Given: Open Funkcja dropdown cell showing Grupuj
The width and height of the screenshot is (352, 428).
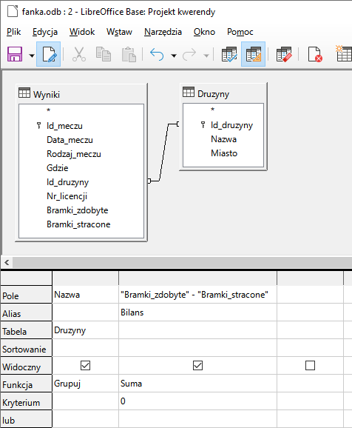Looking at the screenshot, I should [x=85, y=384].
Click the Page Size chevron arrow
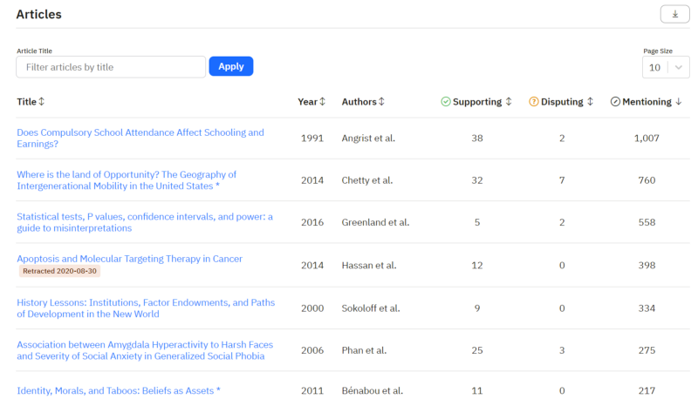This screenshot has height=406, width=698. click(x=679, y=67)
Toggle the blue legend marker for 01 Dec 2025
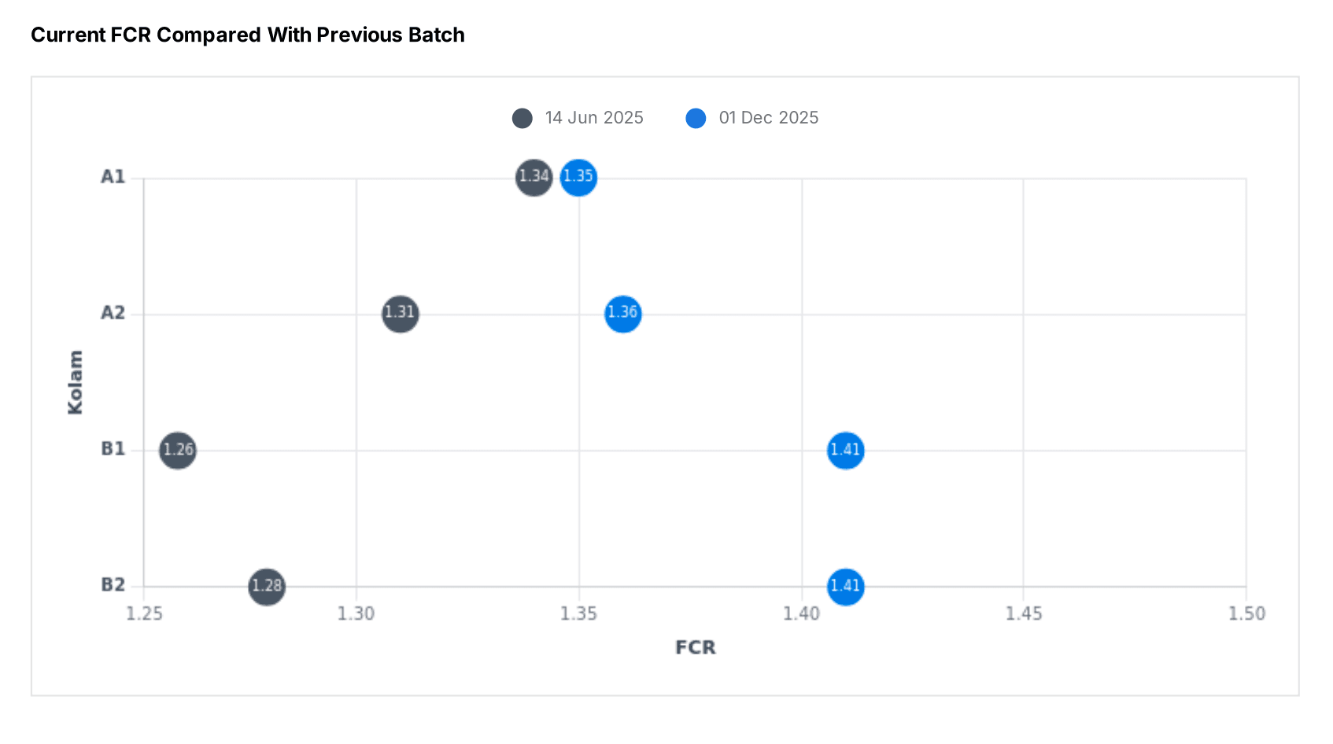 click(696, 118)
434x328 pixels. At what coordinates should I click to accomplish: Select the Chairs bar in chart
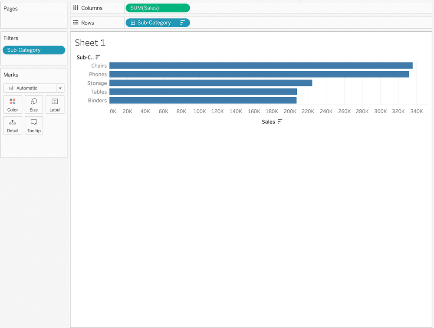[260, 66]
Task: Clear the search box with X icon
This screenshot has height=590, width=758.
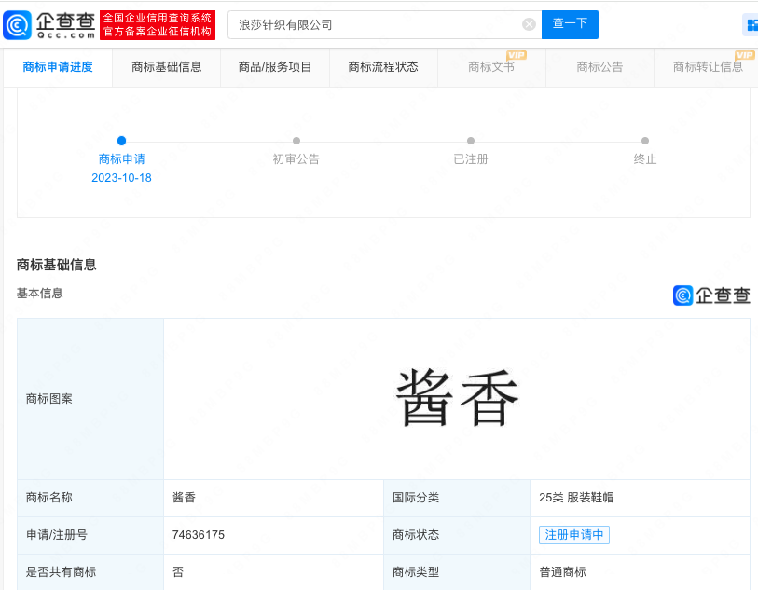Action: coord(529,24)
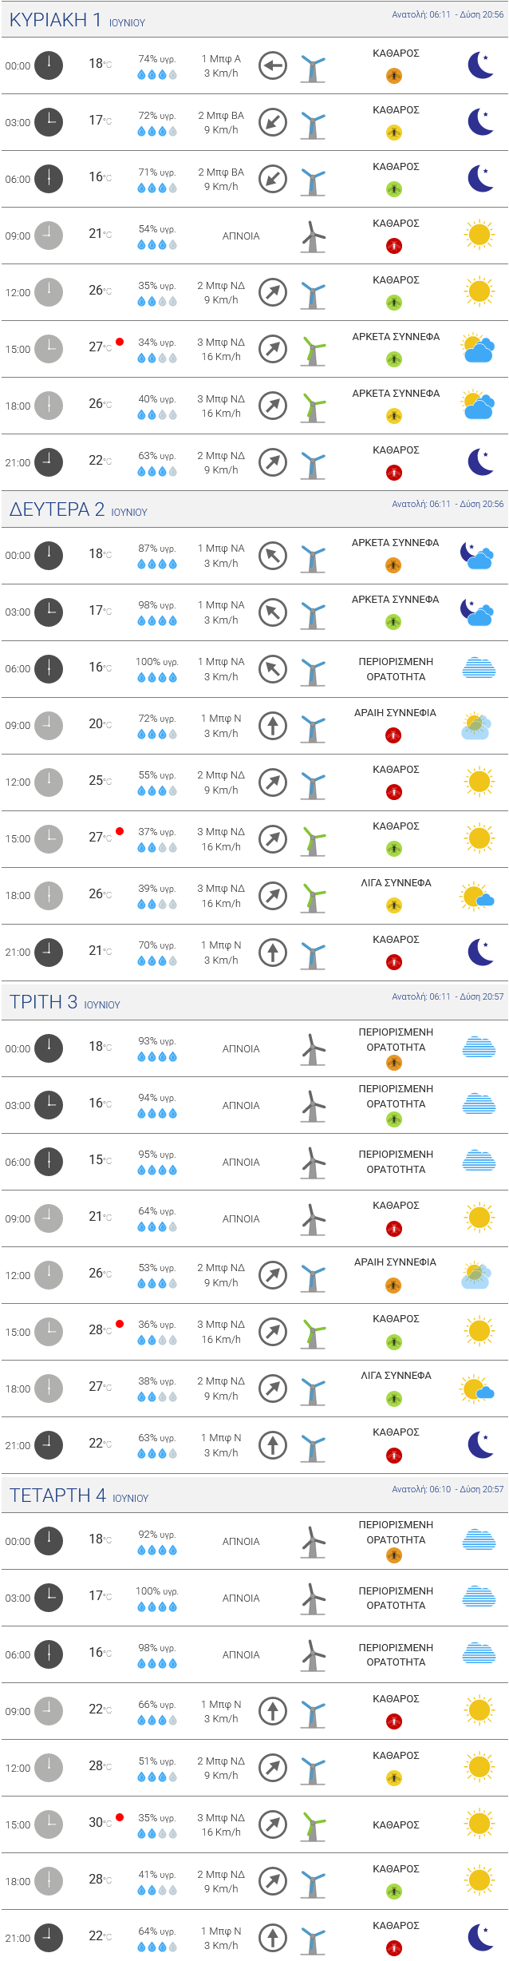Click the partly cloudy icon for Sunday 15:00

pyautogui.click(x=478, y=349)
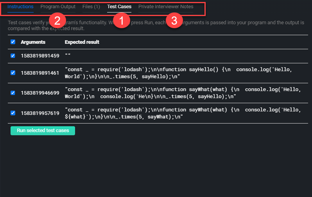Click the red circle marker numbered 1
312x197 pixels.
(121, 21)
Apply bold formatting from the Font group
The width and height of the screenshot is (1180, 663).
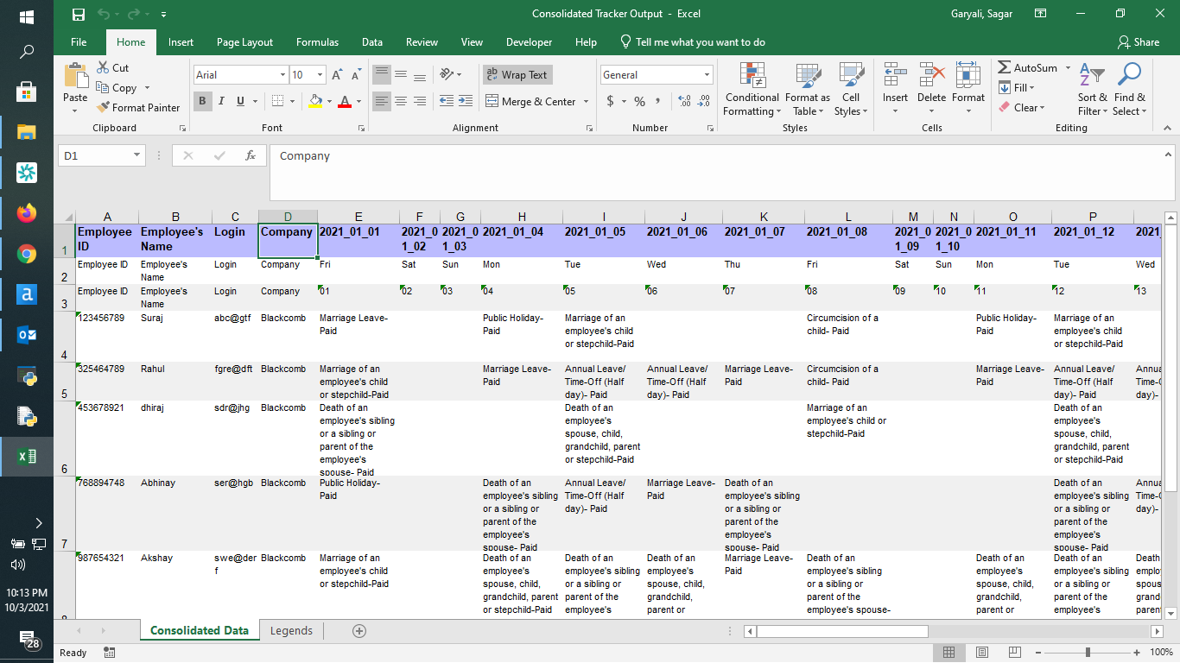(202, 101)
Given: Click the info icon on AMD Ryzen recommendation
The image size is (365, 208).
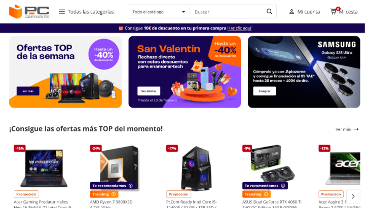Looking at the screenshot, I should 131,186.
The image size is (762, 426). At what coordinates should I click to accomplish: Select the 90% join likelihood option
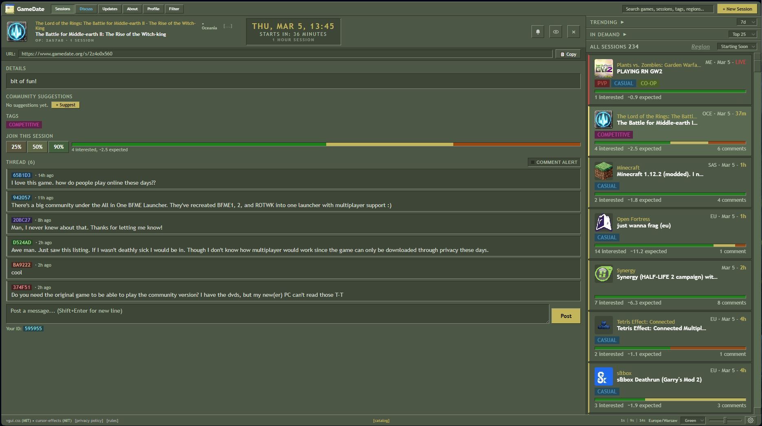coord(59,147)
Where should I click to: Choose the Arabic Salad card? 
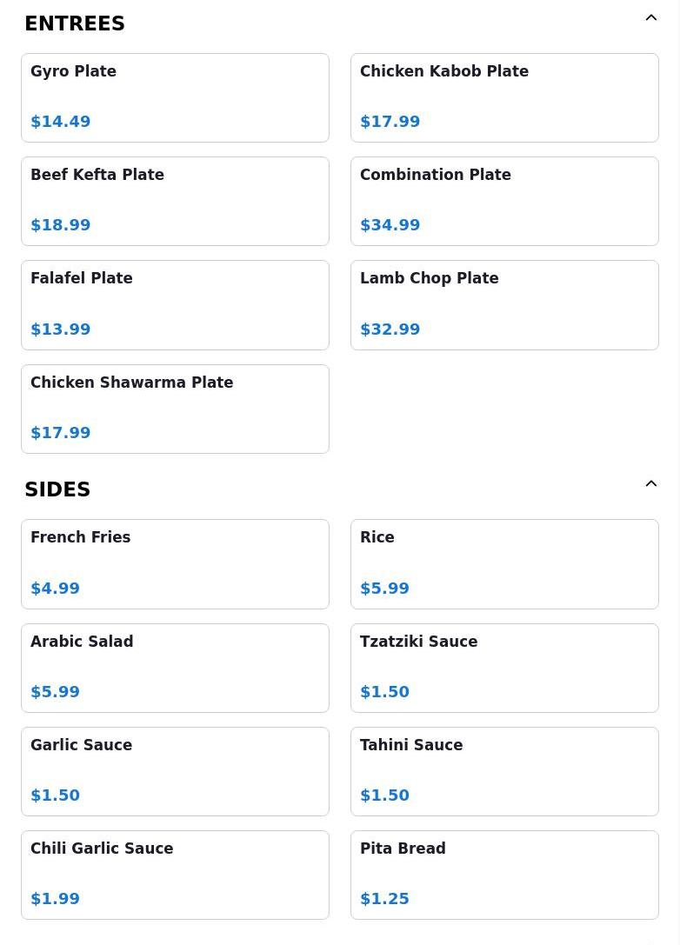click(175, 668)

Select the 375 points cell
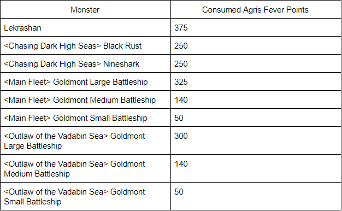click(256, 27)
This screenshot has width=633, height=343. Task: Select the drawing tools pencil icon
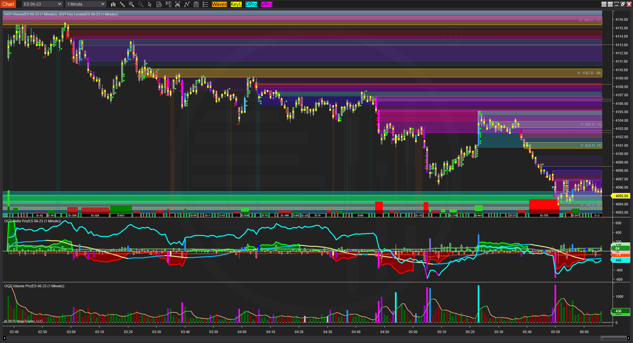[122, 4]
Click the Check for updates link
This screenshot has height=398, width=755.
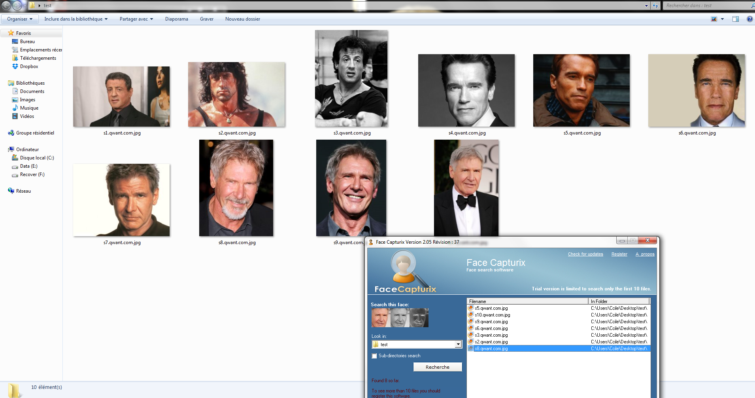[585, 254]
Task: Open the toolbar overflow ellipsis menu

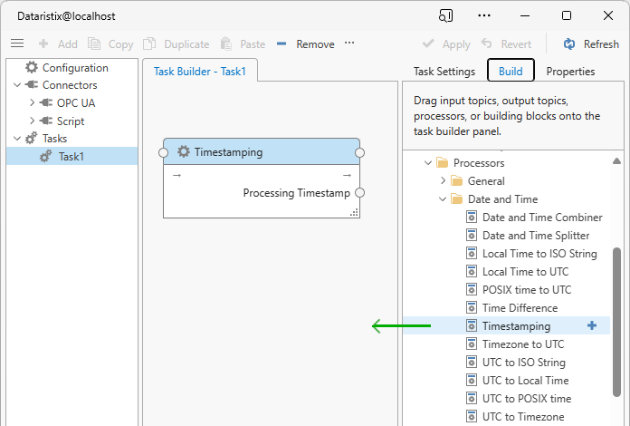Action: pyautogui.click(x=349, y=44)

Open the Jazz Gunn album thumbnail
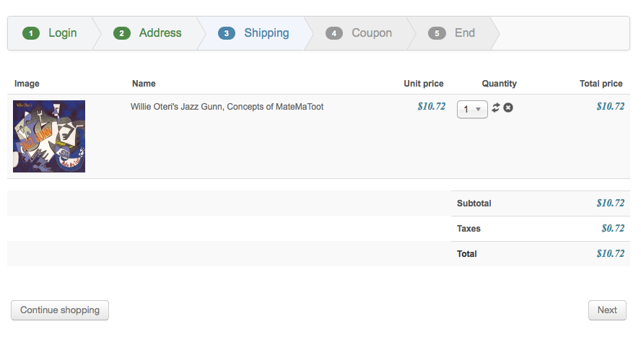tap(49, 136)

TASK BRIEF: Write out every line from the entries where "Given" appears.

ANSWER TO THE PROBLEM:
Given: Open Funkcja dropdown cell showing Grupuj
Given: Click the info icon on AMD Ryzen recommendation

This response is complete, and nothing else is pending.